#### Your task:
Repeat the data that follows exactly, starting at the line with "Task: Click config list scroll down arrow" and ending at the line with "Given: Refresh the Customer Journeys list", and leave out every picture.

#### Record excerpts:

------------------------

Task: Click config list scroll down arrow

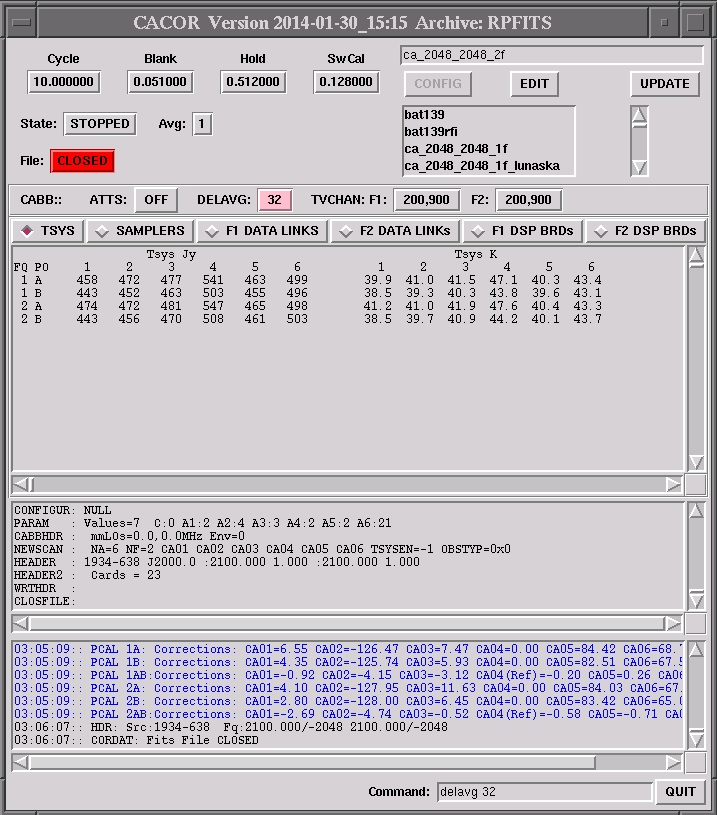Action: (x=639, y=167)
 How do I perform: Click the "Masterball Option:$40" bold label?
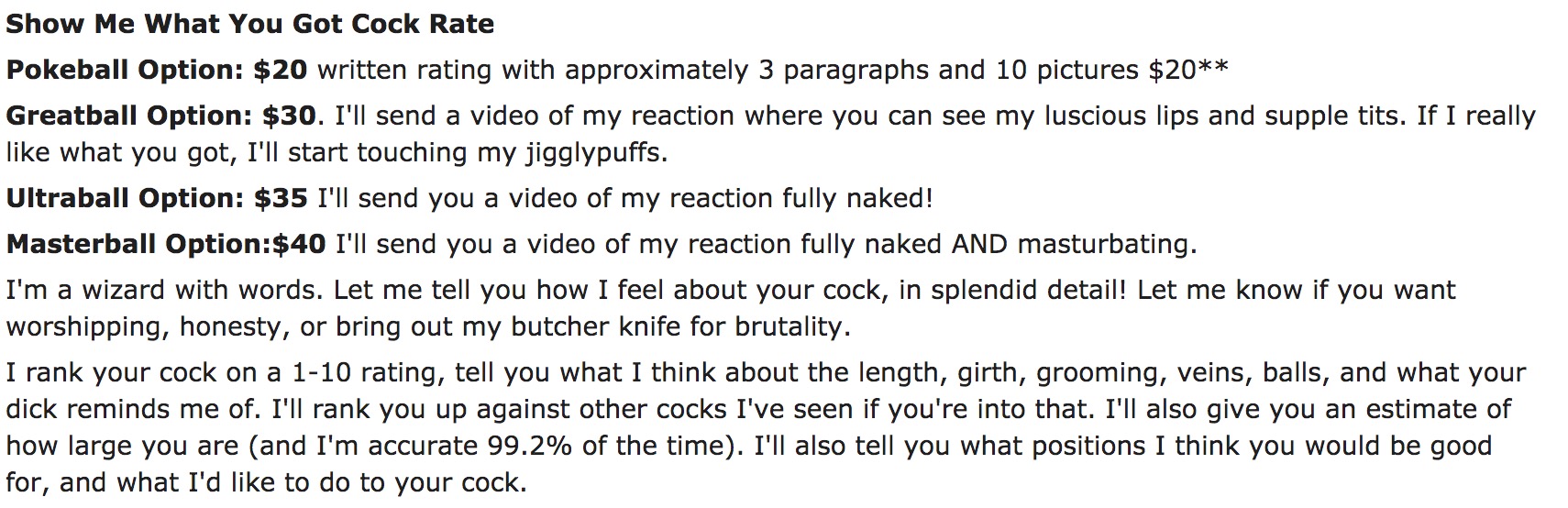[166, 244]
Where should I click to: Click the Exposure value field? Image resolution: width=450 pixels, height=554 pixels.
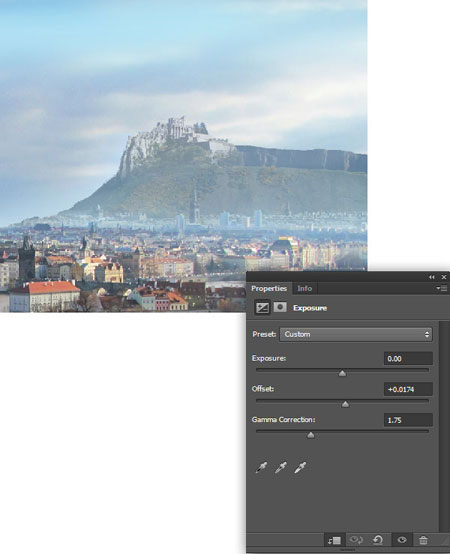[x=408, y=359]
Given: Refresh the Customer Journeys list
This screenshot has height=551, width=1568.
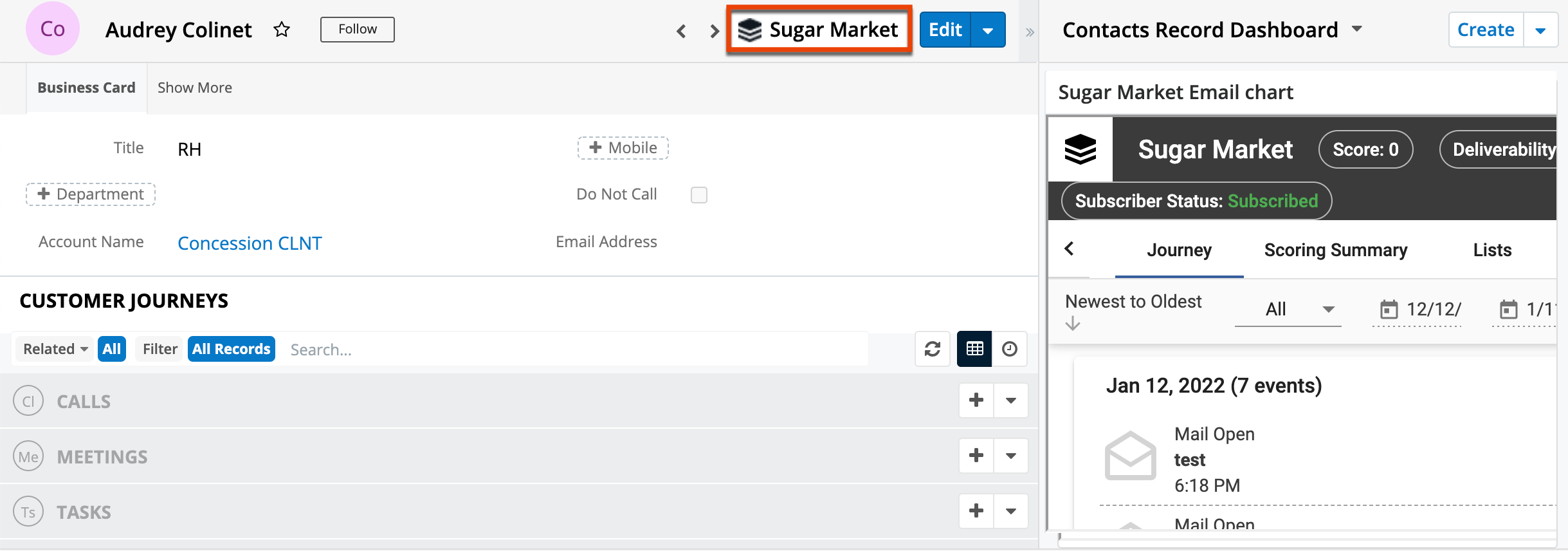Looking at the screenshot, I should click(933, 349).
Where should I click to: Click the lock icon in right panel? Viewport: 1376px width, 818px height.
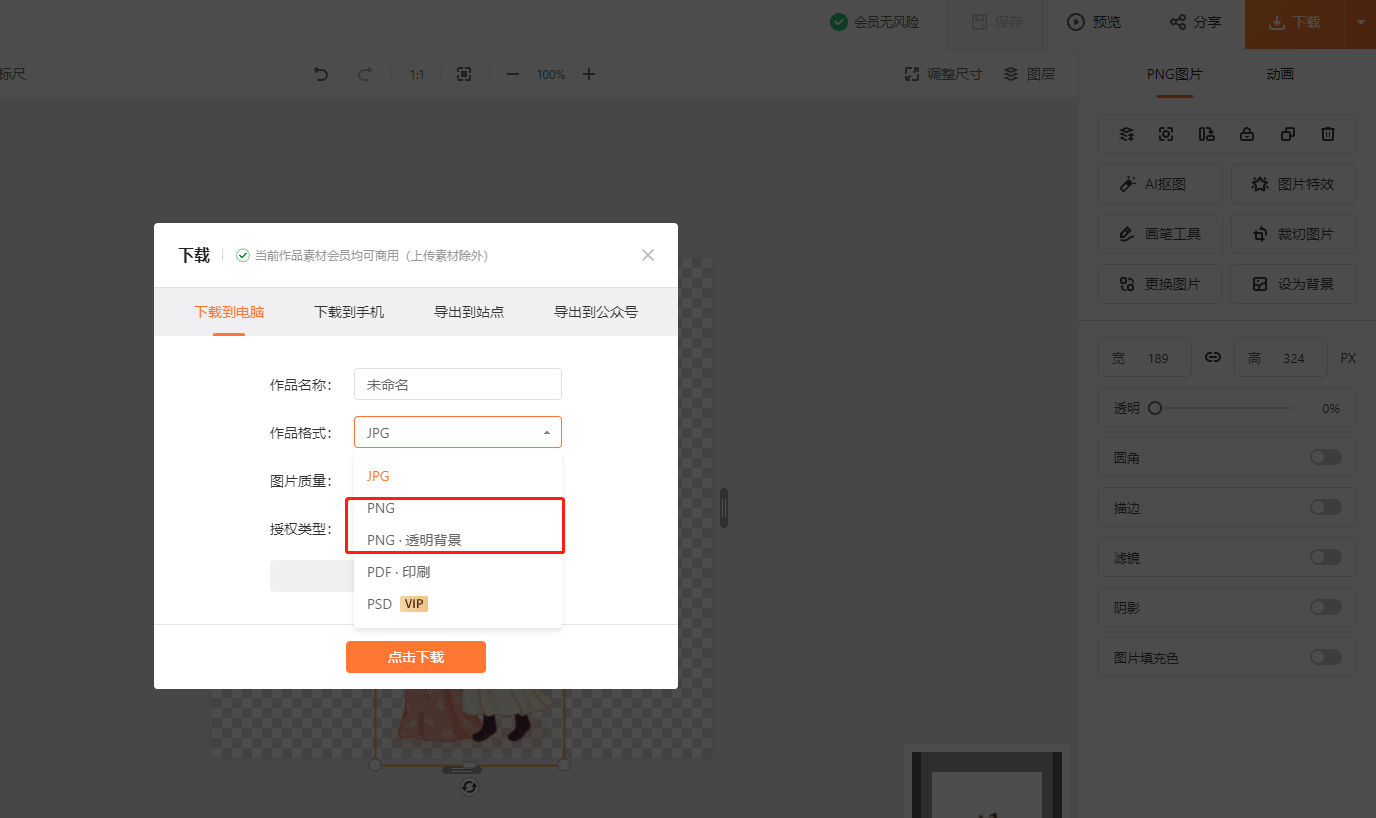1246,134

------------------------

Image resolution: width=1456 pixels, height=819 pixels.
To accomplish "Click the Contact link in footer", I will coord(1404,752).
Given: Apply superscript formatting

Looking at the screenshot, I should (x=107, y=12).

------------------------

#### Exercise result:
Task: Click config list scroll down arrow

Action: (x=639, y=167)
 How do I perform: Click the "Masterball Option:$40" bold label?
[166, 244]
Where should I click to: Click the Exposure value field? Image resolution: width=450 pixels, height=554 pixels.
[x=408, y=359]
Given: Refresh the Customer Journeys list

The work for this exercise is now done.